As part of the reshuffle, an armchair that had been out in the railway carriage for years came inside, and we started to get headaches. Luckily after a few days we linked it to mildew/mould in the chair.  Beware of mould!  As soon as we took it back out we improved and are now back to normal.

This pair of afghans also got displaced, so I gave them a wash, planning to store them afterwards, since we don't currently use them.  Instead, I am wondering if I can somehow fold and store them somewhere visible so we can still enjoy their vibrant colour.      


This one that was at my MIL's house is falling apart in some rows.  Any ideas of ways to repair it, perhaps by removing the rotten yarn and rejoining it with a crochet stitch somehow?


I have been to five cafes with friends this week, and drumming circle, plus the fireys' don and a Druid meet-up is coming this Sunday too!  I think it is the most social week of my life.  Yay!  So much for lyme-induced hermityness!  No more of that.  I'm out and proud of it!
Some of our brigade friends.  Want to know the best people in town?  Join your local bushfire brigade! 

It's been so much fun.
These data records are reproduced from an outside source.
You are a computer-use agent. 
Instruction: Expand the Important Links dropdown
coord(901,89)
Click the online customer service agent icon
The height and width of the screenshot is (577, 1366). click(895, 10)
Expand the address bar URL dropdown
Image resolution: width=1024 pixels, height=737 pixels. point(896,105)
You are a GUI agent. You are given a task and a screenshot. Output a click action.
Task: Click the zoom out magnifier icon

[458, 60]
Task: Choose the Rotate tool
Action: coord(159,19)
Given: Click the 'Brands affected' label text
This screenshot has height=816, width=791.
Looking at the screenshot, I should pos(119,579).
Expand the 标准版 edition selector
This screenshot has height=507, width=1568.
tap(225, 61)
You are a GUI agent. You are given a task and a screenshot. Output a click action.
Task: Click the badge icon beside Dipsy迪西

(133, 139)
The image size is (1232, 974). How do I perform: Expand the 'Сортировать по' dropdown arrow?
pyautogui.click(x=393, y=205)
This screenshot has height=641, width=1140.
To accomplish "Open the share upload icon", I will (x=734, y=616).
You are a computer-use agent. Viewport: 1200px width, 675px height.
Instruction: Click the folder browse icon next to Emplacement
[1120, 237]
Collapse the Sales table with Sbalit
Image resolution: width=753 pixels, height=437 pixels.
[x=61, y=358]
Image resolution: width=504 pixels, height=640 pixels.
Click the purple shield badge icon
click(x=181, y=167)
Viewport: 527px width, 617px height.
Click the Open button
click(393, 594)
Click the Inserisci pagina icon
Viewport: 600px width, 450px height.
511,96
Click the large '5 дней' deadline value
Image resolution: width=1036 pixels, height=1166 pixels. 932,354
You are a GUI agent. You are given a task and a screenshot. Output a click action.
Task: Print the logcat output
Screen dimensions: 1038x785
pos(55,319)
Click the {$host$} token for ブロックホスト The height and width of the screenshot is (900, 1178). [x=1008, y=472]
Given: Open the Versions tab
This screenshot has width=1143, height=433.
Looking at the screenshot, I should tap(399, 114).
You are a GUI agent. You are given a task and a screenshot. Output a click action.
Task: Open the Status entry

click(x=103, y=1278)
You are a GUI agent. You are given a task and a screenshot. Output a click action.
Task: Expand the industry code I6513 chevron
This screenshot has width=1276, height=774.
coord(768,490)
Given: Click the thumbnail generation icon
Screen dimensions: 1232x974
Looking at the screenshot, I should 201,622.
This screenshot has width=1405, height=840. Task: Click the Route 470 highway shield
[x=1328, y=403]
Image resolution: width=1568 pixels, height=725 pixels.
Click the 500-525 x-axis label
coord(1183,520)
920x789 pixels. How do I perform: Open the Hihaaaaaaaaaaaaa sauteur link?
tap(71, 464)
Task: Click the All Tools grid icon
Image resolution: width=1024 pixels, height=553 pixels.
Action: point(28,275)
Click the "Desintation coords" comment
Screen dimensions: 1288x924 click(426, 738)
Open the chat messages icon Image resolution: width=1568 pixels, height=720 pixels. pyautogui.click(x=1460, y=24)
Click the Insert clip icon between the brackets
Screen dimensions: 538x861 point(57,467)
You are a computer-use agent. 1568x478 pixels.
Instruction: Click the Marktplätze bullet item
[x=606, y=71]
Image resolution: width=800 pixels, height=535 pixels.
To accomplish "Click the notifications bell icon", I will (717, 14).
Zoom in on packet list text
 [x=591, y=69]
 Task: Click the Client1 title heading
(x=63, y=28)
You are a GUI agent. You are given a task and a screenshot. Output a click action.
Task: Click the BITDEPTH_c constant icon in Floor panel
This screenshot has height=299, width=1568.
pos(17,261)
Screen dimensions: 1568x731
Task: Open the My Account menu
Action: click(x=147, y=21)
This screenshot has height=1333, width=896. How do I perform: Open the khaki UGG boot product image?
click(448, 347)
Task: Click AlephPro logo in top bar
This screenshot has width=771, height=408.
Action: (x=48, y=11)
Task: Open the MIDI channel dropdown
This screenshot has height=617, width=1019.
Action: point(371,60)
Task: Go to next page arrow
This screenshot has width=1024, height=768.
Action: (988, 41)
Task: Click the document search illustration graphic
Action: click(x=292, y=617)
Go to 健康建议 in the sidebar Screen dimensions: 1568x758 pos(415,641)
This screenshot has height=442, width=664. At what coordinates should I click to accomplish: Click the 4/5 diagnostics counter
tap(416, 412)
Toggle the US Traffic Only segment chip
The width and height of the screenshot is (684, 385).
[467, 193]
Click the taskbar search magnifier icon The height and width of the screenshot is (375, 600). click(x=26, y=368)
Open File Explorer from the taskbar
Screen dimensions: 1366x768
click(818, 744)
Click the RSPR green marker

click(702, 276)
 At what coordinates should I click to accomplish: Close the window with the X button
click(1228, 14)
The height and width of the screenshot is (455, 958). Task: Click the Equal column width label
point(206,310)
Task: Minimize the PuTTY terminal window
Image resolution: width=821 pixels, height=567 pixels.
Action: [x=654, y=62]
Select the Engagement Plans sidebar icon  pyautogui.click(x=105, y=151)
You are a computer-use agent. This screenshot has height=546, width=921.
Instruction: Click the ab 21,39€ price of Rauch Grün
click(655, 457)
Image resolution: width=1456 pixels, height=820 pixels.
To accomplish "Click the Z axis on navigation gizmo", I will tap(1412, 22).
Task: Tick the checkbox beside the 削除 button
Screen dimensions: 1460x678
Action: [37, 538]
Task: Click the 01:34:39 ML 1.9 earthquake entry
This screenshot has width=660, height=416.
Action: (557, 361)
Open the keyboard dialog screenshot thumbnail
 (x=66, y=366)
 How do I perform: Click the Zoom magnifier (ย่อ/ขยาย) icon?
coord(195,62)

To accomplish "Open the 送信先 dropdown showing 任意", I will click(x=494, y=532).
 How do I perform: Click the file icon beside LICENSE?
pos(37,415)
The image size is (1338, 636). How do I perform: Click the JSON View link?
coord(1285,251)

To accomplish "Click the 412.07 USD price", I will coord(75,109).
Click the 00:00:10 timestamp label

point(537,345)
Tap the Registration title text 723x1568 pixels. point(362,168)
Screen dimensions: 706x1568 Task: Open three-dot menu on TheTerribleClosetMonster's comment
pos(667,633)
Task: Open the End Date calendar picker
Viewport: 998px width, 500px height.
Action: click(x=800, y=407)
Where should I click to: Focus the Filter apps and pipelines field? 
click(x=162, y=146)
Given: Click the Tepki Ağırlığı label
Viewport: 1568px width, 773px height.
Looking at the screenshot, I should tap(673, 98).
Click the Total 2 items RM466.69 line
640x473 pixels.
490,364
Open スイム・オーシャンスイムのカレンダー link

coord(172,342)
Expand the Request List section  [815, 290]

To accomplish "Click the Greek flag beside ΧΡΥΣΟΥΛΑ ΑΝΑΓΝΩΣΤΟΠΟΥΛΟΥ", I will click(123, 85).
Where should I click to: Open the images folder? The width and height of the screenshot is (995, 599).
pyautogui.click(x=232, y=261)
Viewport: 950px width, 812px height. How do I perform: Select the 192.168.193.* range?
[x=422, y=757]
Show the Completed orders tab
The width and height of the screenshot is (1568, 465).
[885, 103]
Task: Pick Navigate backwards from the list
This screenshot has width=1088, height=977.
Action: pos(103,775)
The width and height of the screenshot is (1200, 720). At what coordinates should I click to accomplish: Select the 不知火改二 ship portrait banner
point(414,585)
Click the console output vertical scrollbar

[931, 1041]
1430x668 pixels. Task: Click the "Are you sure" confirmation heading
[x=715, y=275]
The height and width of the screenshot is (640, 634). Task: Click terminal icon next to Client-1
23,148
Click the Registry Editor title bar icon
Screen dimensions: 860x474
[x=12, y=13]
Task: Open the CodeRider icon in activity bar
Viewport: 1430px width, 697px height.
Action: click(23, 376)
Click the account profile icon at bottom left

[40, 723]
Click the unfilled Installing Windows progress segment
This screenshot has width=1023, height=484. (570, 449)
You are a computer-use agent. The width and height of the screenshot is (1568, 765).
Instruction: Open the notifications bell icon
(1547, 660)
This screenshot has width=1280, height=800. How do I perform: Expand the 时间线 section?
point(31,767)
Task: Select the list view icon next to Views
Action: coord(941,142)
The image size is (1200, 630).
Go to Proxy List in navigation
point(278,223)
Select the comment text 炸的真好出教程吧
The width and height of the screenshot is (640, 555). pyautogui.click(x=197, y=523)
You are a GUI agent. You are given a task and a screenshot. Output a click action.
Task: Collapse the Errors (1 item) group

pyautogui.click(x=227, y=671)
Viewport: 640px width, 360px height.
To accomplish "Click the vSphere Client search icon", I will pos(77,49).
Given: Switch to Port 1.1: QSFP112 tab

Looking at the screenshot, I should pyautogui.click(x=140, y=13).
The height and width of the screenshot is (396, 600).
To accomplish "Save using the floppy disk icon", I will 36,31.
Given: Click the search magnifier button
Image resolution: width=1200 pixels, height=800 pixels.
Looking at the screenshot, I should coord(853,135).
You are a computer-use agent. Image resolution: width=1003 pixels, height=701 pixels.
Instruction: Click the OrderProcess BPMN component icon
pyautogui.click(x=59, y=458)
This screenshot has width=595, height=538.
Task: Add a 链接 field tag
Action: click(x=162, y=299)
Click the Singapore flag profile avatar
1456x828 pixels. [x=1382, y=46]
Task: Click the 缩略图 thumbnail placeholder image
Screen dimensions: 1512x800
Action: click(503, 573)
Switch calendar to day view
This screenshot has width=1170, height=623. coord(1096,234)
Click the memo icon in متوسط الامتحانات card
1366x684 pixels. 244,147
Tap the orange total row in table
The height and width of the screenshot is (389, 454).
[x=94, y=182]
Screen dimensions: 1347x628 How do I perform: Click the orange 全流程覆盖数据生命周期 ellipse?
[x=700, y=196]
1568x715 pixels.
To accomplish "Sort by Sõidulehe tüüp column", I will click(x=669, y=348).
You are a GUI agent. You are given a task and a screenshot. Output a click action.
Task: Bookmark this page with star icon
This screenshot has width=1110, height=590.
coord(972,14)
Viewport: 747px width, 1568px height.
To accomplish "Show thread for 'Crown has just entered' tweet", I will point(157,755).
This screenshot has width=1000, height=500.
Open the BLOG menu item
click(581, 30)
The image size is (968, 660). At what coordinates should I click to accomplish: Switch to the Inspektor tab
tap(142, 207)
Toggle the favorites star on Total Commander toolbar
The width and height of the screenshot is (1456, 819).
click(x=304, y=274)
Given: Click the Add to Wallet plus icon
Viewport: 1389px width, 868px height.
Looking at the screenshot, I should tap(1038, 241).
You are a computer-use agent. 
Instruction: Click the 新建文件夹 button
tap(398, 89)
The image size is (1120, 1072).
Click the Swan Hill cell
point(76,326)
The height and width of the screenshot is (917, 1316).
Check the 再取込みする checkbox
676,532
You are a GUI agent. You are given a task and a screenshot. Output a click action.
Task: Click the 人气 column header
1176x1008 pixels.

Thanks to all my amazing friends and family for your company!  Think I'm developing a cafe habit.  Is there such a thing?  :D    

     





  

Monday, 13 March 2017

Firey's Picnic

Saturday was a very Firey sort of day.  First we spent the morning recruiting and chatting to people at the local poling place for our state election (as well as voting of course!)  I got a bit sunburned as we stayed much longer than we had planned to, but I was glad I went as it was a really nice crowd of fellow brigade members who had gathered and we gas-bagged to each other as much as to other people.      

Then the evening was the combined fire Brigades' picnic.  It was fun, though we lost the tug-o-war again.  I think the team that has won four years in a row must use glue on their feet because the grass is so slippery and everyone else finds it hard to get enough grip.  That and the tiny, small, infinitesimal fact that we didn't train once!  :D

Sister Jen and bro-in-law Craig were in our team. Andrew only got to supervise.


But he did get into the All-stars Team, which was put together to make up the tenth team to fill out the rounds.  It was more of an, "Ok I'll do it," than an "Allstar," team, really, but they had fun. 

I think the most fun of the tug-o-war is watching the kids enjoy doing it after the competition. .

The sunsetting sky was amazing, and we could see so much of it because we were out on a big footy oval.

From this:

    
To this:

It was a really good night.  We had a good laugh and chat with people and ate lovely food, and even won two raffles prizes from free tickets the Shire hands out!  Many thanks to our local Shire, Mundaring, who look after their firefighters so well!


Murray obviously enjoyed it too!



Sunday Jen and I went to pick up mum from hospital, minus gall bladder and already looking and sounding much happier.  That was good news!

In the afternoon, Andrew and I went up to the station to repair the fire trailer, or I should say, Andrew repaired it, and I idled nearby, ready for when he needed me to look at the tail lights for him.  The rest of the time, I played Mondream.  The acoustics in the station is quite good, though the highway was a bit loud at times.


How is this for a strange juxtaposition of subjects for a photo?


There were Equipment Officer things I could have been doing, but to be honest, I just felt like sitting.  It's been a hectic few weeks with mum sick, so it felt good to just play and sing while Andrew tinkered.  After all, he needed musical accompaniment for his work, didn't he?